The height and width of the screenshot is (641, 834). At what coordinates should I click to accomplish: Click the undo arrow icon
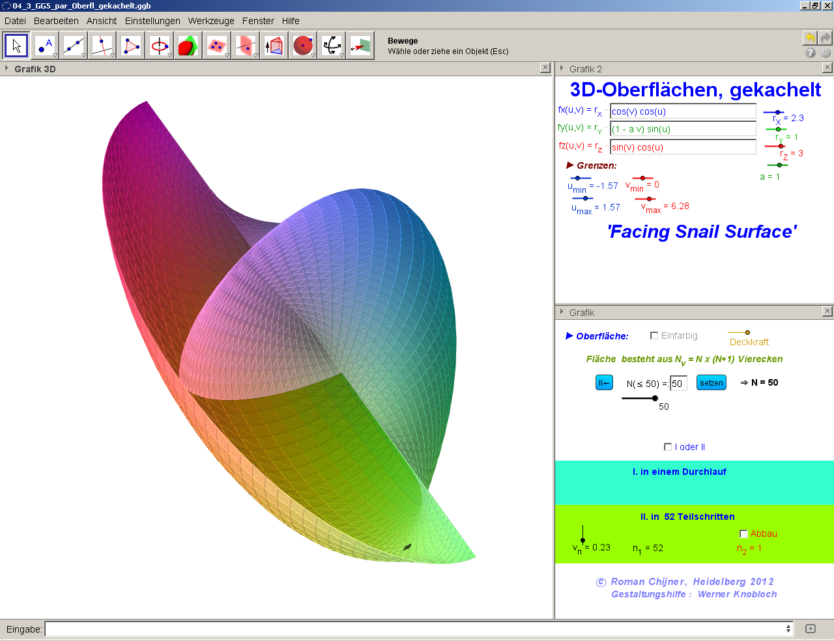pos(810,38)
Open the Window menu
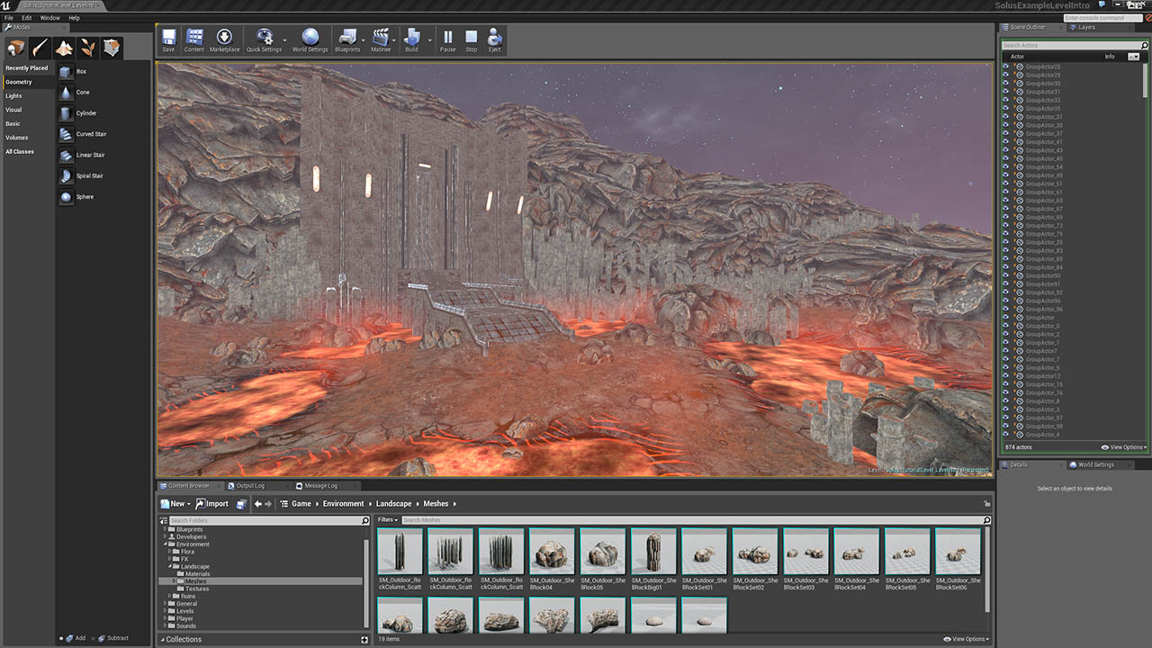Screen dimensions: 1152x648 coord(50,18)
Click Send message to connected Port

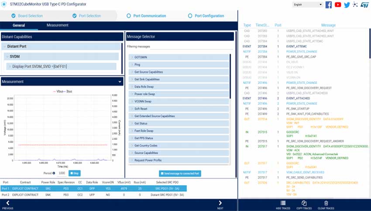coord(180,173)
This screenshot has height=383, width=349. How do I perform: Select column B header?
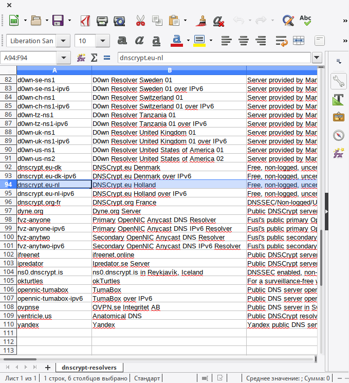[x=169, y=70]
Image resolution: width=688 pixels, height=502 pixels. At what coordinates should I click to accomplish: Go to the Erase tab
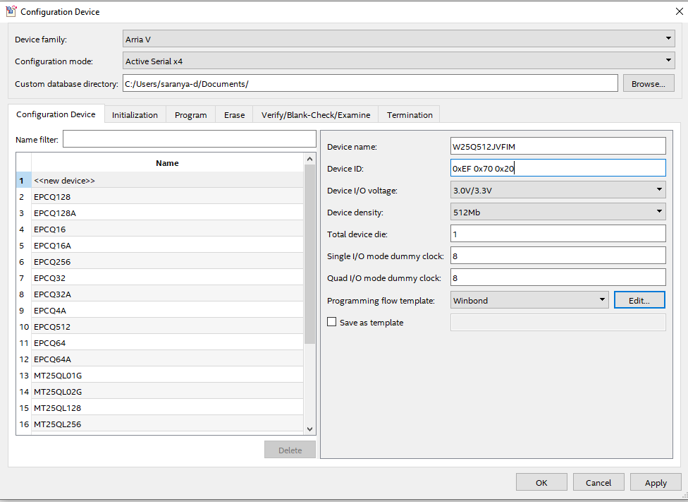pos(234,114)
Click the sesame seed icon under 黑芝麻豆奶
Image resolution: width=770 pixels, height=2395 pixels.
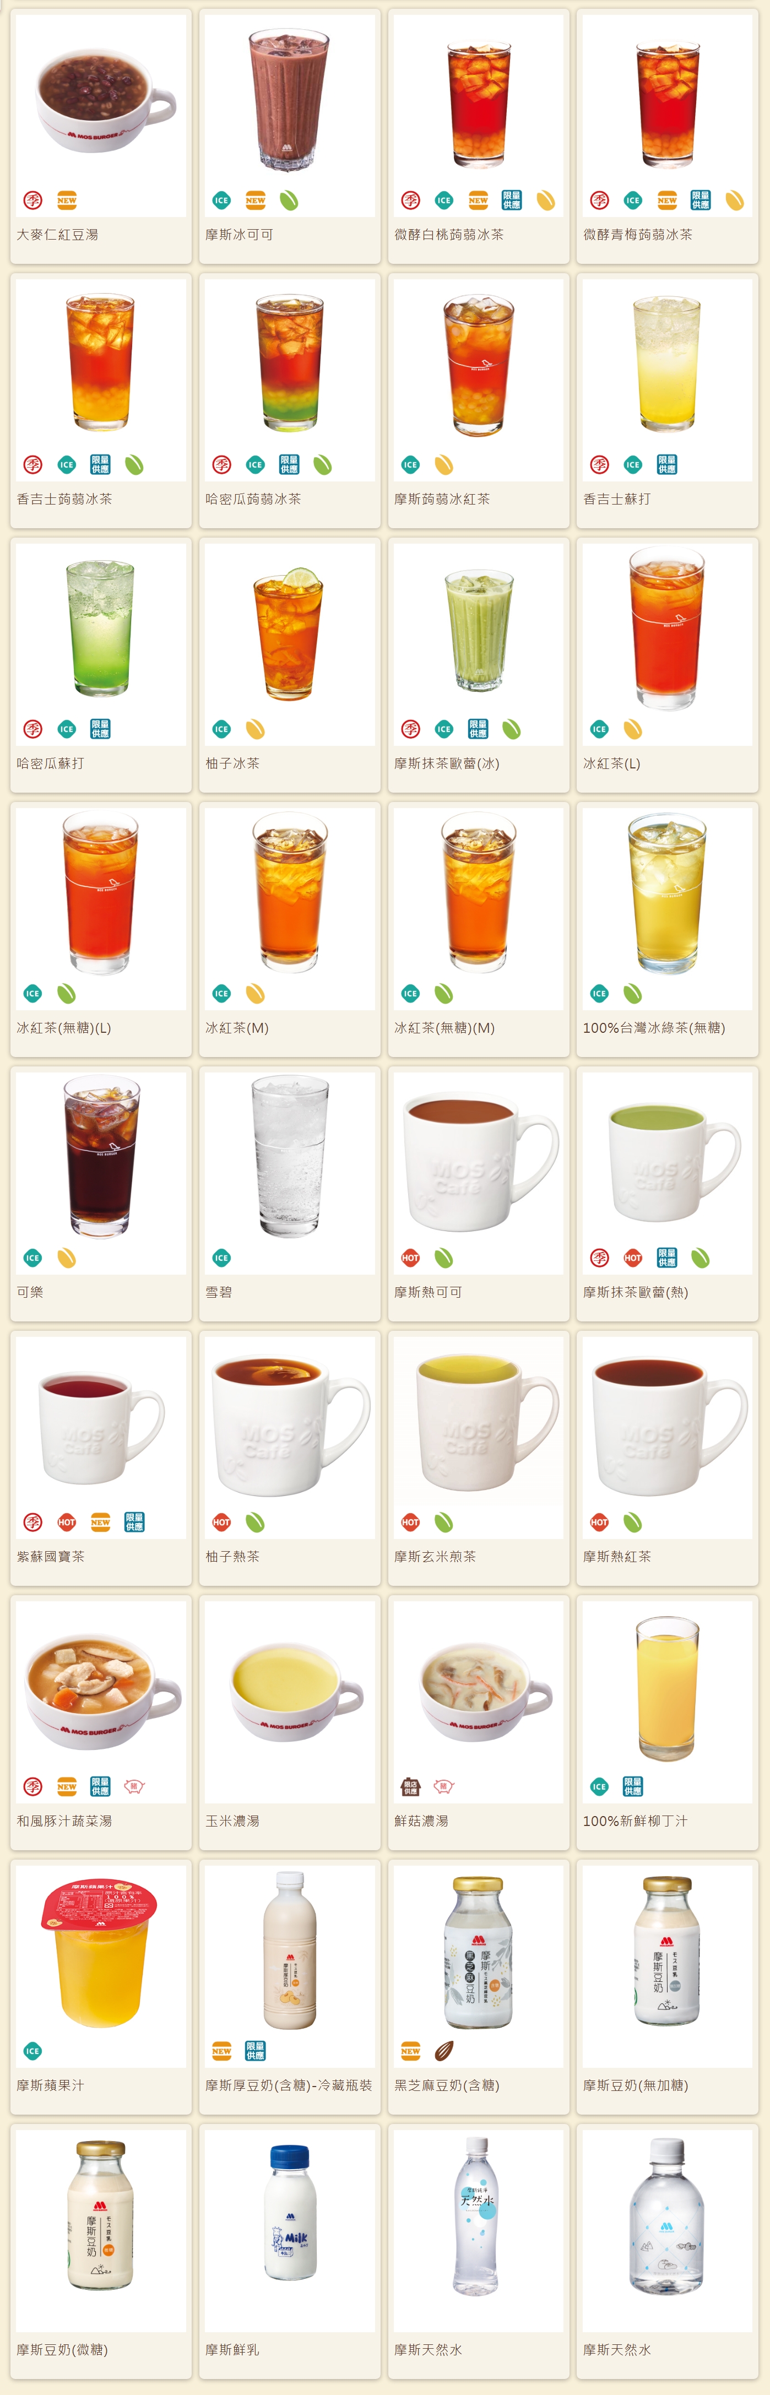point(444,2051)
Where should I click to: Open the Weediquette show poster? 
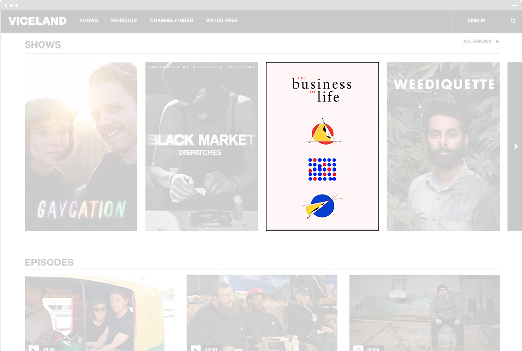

ASSIGNED TASK
Reproduce each entry precisely; the pictures stay out.

RESULT OF THIS TASK
The height and width of the screenshot is (641, 834). At what coordinates should I click to accomplish: Click the undo arrow icon
pos(810,38)
Open the Window menu
Screen dimensions: 1152x648 coord(50,18)
Click Send message to connected Port

coord(180,173)
This screenshot has height=383, width=349. How do I perform: Select column B header?
[x=169, y=70]
Image resolution: width=688 pixels, height=502 pixels. At what coordinates should I click to accomplish: Go to the Erase tab
pos(234,114)
Click the sesame seed icon under 黑芝麻豆奶
Image resolution: width=770 pixels, height=2395 pixels.
point(444,2051)
Where should I click to: Open the Weediquette show poster? 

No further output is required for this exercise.